DATA FOR REVIEW:
##########

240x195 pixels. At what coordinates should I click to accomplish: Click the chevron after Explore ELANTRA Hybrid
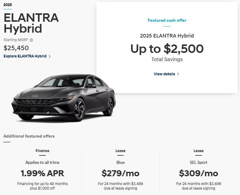[x=50, y=56]
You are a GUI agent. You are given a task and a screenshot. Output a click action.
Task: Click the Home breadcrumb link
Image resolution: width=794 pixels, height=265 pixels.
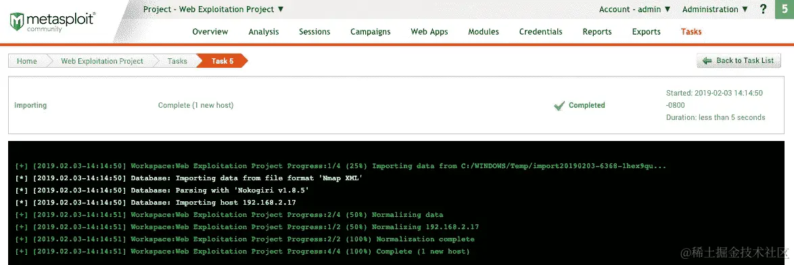pos(27,61)
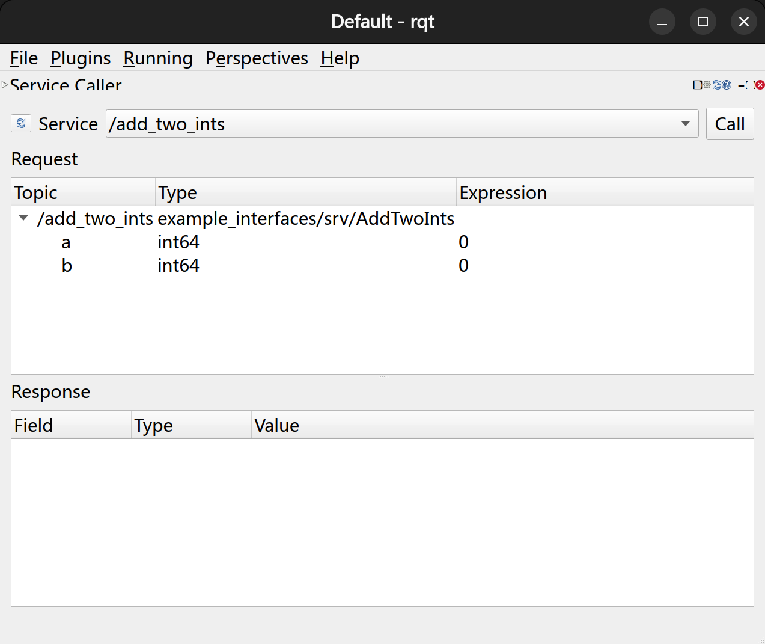Open the Running menu
765x644 pixels.
tap(158, 58)
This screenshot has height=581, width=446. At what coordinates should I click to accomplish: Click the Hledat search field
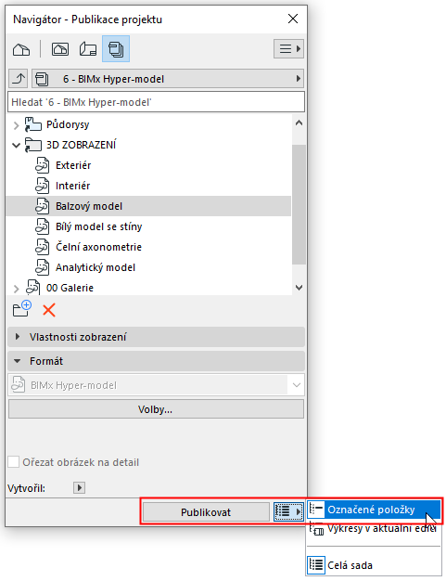point(156,102)
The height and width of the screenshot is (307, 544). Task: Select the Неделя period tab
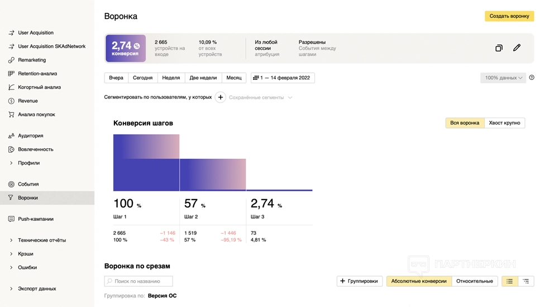171,78
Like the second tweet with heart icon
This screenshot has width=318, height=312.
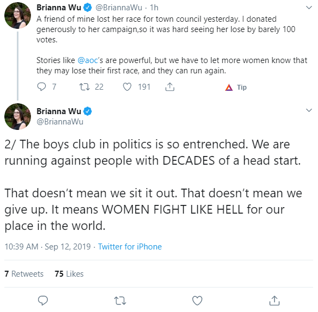(197, 301)
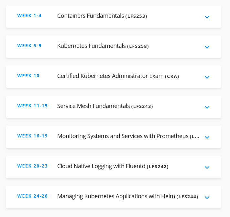Click the WEEK 5-9 label

click(29, 46)
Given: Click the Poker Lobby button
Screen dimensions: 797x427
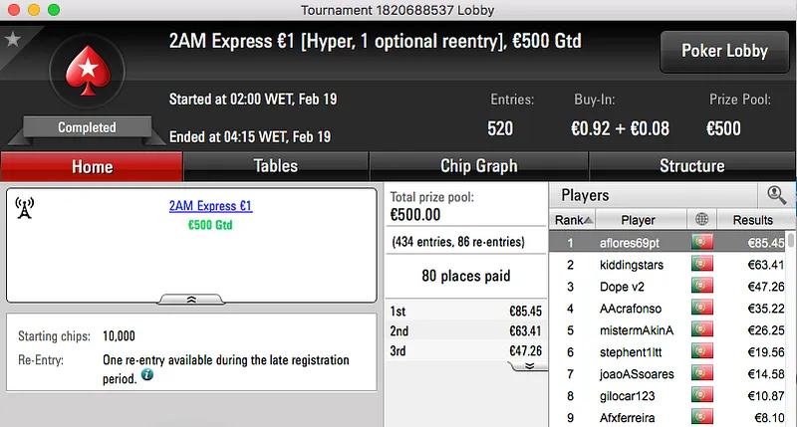Looking at the screenshot, I should (724, 51).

##########

Leave out the pictures, and write out exactly the lines from the line containing "Task: Click the Home breadcrumb link" through the end of the records above.

OUTPUT BELOW:
Task: Click the Home breadcrumb link
Image resolution: width=794 pixels, height=265 pixels.
pos(27,61)
Open the Running menu
765x644 pixels.
tap(158, 58)
This screenshot has height=581, width=446. At what coordinates should I click to accomplish: Click the Hledat search field
point(156,102)
The height and width of the screenshot is (307, 544). Task: Select the Неделя period tab
171,78
Like the second tweet with heart icon
This screenshot has width=318, height=312.
(197, 301)
Click the WEEK 5-9 label

click(29, 46)
Given: Click the Poker Lobby button
Screen dimensions: 797x427
Looking at the screenshot, I should (724, 51).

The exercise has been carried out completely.